A Solutions Approach

July 13, 2015

I had not been to New Orleans since Hurricane Katrina devastated the city, and I expected to see much change since my several visits before the flooding. What I discovered when I attended national meetings there recently was little change ... including most of the same sights, sounds and smells of years before. I expected the same of the national meetings ... “same-ol’ same-ol’.”

It has become tradition that the executive directors of the 50 statewide high school athletic associations meet twice during the annual summer meeting of the National Federation of State High School Associations in sessions separate from all other delegates to that large convention. It has also been customary for me to leave those sessions depressed as problem was heaped upon problem by the directors, with little attention to solutions.

However, between the two sessions this year, a small group of the executive directors talked about strategies to redirect the conversation; and the result of the second session in New Orleans was to develop a strategy for identifying and prioritizing the most significant problems of school-based sports, and then identifying and prioritizing the resources and alliances currently available, as well as those that could be developed through cooperative effort and strategic partnerships, to attack the most pressing problems.

The expertise to solve such problems has been in our room for years. What has been lacking is the commitment to a process that could move us from a group accomplished in citing problems and suggesting reasons for them to a group accomplished in working together to solve the most significant problems.

So, the “Big Easy” is and may remain pretty much as it always has been.
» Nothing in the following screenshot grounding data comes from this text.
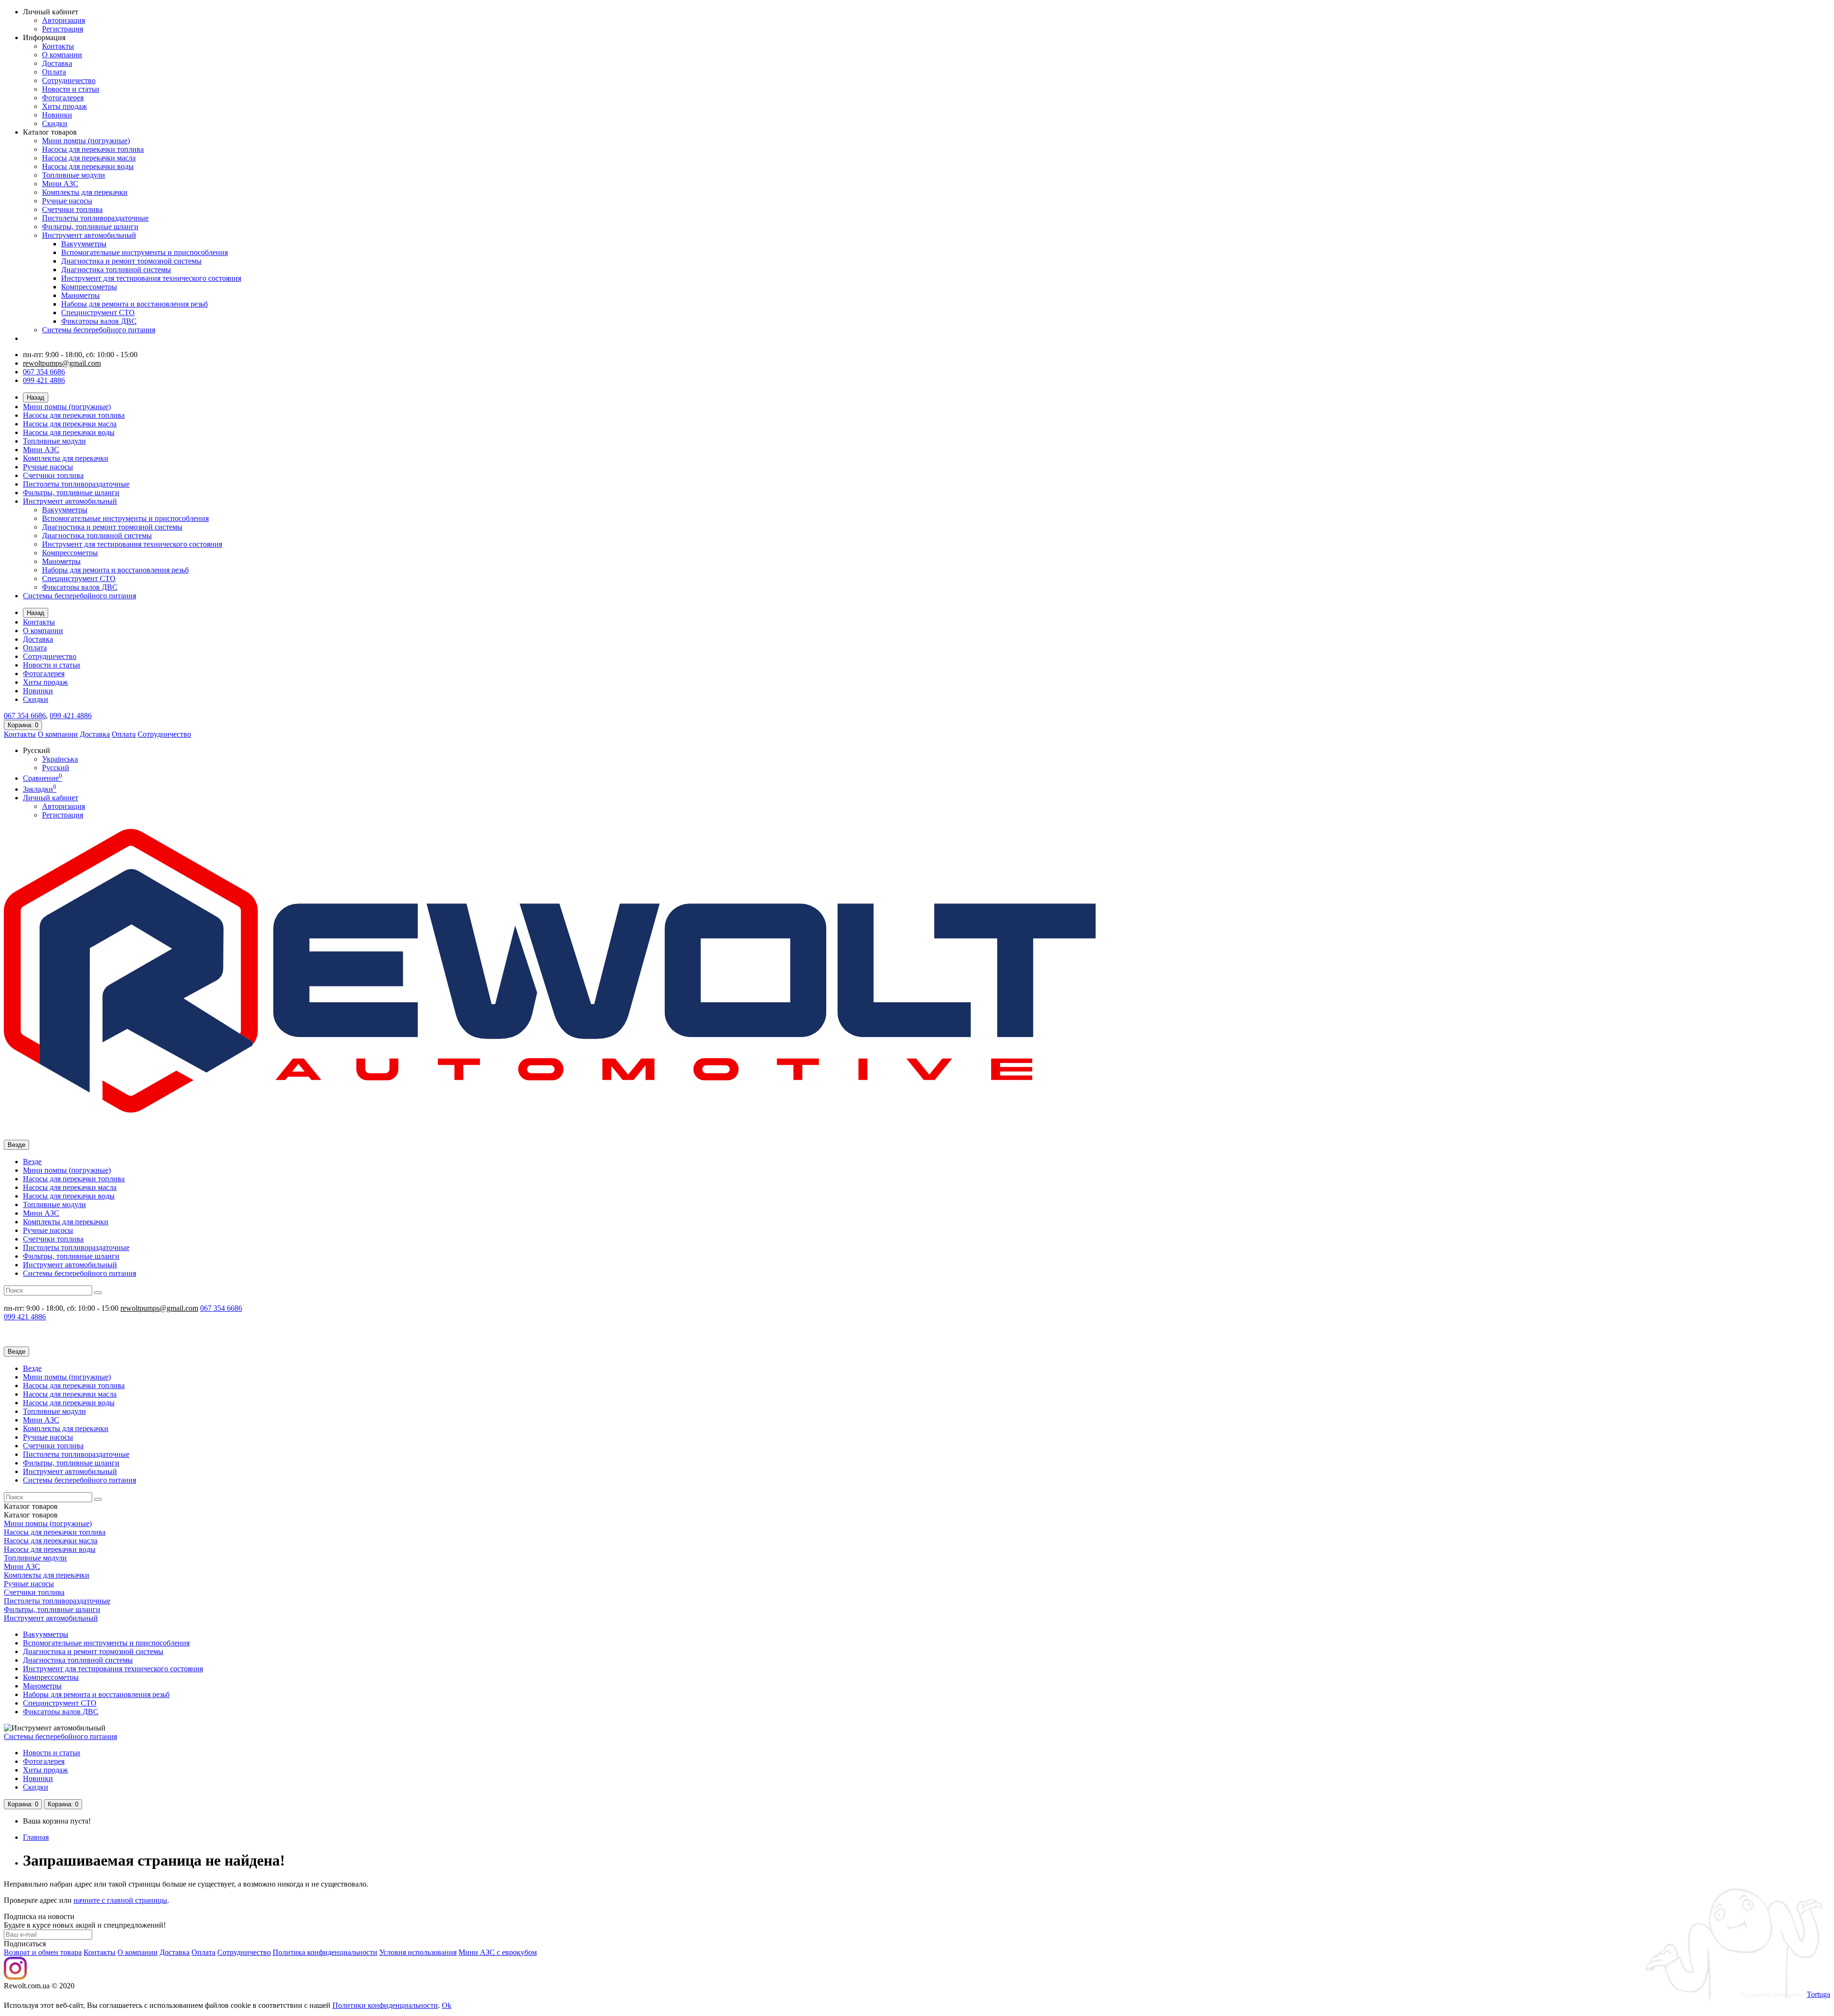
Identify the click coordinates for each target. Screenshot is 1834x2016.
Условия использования (418, 1952)
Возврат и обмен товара (43, 1952)
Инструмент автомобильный (89, 235)
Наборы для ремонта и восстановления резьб (134, 304)
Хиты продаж (64, 106)
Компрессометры (89, 287)
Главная (36, 1837)
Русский (55, 768)
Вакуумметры (84, 244)
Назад (35, 397)
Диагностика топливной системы (116, 269)
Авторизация (63, 20)
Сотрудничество (69, 80)
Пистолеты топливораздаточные (95, 218)
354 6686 (25, 715)
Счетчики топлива (72, 209)
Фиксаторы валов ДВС (99, 321)
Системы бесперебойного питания (98, 330)
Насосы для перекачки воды (88, 166)
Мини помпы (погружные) (86, 141)
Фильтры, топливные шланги (90, 227)
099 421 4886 (44, 380)
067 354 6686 (44, 372)
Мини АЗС (60, 184)
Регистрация (62, 29)
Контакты (58, 46)
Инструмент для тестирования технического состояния (151, 278)
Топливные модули (73, 175)
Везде (32, 1161)
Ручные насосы (67, 201)
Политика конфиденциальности (325, 1952)
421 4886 (71, 715)
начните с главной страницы (120, 1900)
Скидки (54, 123)
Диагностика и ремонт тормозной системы (131, 261)
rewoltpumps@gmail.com (62, 363)
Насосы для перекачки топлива (93, 149)
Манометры (80, 295)
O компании (137, 1952)
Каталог (31, 1515)
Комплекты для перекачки (85, 192)
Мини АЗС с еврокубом (497, 1952)
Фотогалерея (63, 98)
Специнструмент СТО (98, 312)
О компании (62, 55)
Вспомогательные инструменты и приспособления (144, 252)
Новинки (57, 115)
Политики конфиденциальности (385, 2005)
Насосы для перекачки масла (89, 158)
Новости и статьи (70, 89)
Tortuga (1818, 1994)
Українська (60, 759)
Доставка (57, 63)
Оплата (54, 72)
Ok (446, 2005)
But maybe future meetings of the National Federation, wherever they may be, will be undergoing substantive change.

What Sport Looks Like

April 9, 2013

The decision of the International Olympic Committee to eliminate wrestling from its schedule of events is deplorable for more reasons than I have room to describe here.  Many others have expressed their outrage, which I share; and it looks like there will be a concerted effort to have the IOC reverse itself.
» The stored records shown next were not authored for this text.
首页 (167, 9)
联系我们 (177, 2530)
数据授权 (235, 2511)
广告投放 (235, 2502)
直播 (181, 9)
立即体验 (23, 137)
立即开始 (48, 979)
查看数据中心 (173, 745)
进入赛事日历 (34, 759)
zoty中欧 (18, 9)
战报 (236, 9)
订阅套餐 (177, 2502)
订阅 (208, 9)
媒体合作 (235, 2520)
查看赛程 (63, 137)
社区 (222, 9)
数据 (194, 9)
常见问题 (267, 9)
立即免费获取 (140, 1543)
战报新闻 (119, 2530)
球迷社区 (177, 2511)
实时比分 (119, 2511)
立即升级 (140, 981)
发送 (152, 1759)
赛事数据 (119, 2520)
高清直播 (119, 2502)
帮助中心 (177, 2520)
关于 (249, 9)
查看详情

Notwithstanding all the angst it created and has yet to endure, the IOC’s policies and procedures are intriguing, and possibly useful.  They go something like this.

Periodically, the IOC requires each of the designated Olympic sports to defend its status, to state their case why the sport should remain a part of the Olympic program.  Then, after a series of votes that retain one sport at a time, the IOC drops the sport that makes the weakest case.  It does so to make room for one of the previously unlisted sports that makes the best case for inclusion.

This would appear to keep the existing Olympic sports on their toes, and to keep the Olympic movement fresh and reflective of modern trends in sports.

While I would not enjoy the controversy, I can see the potential for some positive results if the MHSAA were to invoke the same policy for determining the 14 tournaments it will provide for girls and the 14 for boys.

This might cause us to consider more deeply what a high school sport should look like, or at least what an MHSAA tournament sport should stand for.

On the one hand, we might be inclined to delete those sports that involve mostly non-faculty coaches and non-school venues, or require cooperative programs to generate enough participants to support a team, or resort almost entirely to non-school funding, or cater to individuals more than teams.

Or perhaps this process would cause policymakers to forget traditional thinking and ask:  “In this day and age, should we shake off traditional notions of sport and consider more where modern kids are coming from?”  That might mean fewer team sports and more individual sports, more “extreme” sports like snowboarding and skateboarding, and more lifetime sports, meaning not just golf and tennis and running sports, but also fishing and shooting sports.

Is the only question how many schools sponsor a sport, or must an activity also have certain qualities and/or avoid certain “defects?”  What should an MHSAA tournament sport look like and stand for?